Disini's obligation to provide truthful information or testimony, Disini, despite the immunity given him against being compelled to testify in
other cases, was to provide truthful information or testimony in such other cases. For his part, Disini argued that the Republic, through the
PCGG, was estopped from revoking the questioned immunity as it had made him believe that it had the authority to provide such guarantee.
The Republic countered by invoking Section 15, Article XI of the 1987 Constitution which provides that (t)he right of the State to recover
properties unlawfully acquired by public officials or employees from them or from their nominees, or transferees, shall not be barred by
prescription, laches or estoppel.

Issue: Whether or not the PCGG acted within its authority when it revoked and nullified the Immunity Agreement, hence having jurisdiction
over the person of Disini.

Held: No. PCGG needs to fulfill its obligations honorably as Disini did. More than anyone, the government should be fair.

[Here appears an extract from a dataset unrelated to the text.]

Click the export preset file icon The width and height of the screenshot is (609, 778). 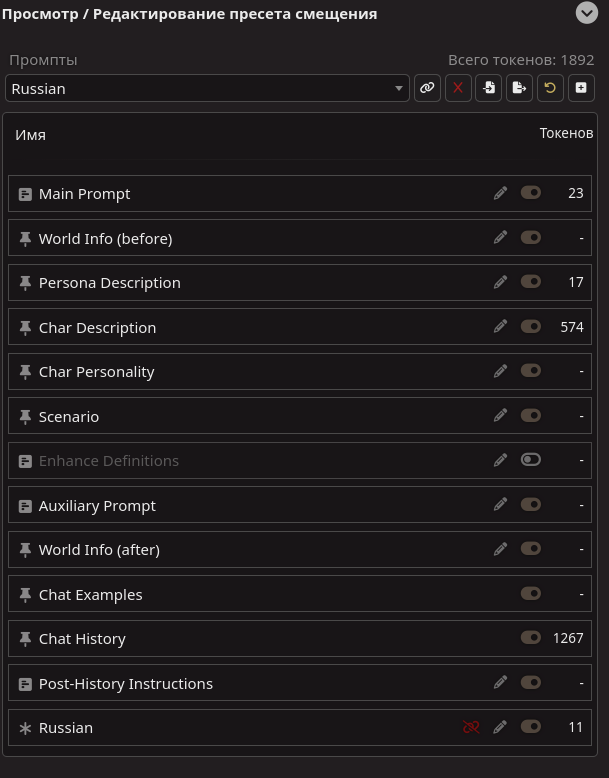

It has been a settled rule that by seeking affirmative relief, voluntary appearance or submission to the jurisdiction of the Sandiganbayan
constitute waiver on the objection regarding lack of jurisdiction over the person of the petitioner. Jurisprudence holds that an objection based
on lack of jurisdiction over the person is waived when the defendant files a motion or pleading which seeks affirmative relief other than the
dismissal of the case.

The Court should not allow respondent Republic, to put it bluntly, to double cross petitioner Disini. The Immunity Agreement was the result of
a long drawn out process of negotiations with each party trying to get the best concessions out of it. The Republic did not have to enter that
agreement. It was free not to. But when it did, it needs to fulfill its obligations honorably as Disini did. More than any one, the government
should be fair.

PCGGs revocation of the questioned immunity and Sandiganbayan's denial of Disini's motion to quash the subpoena were both annulled.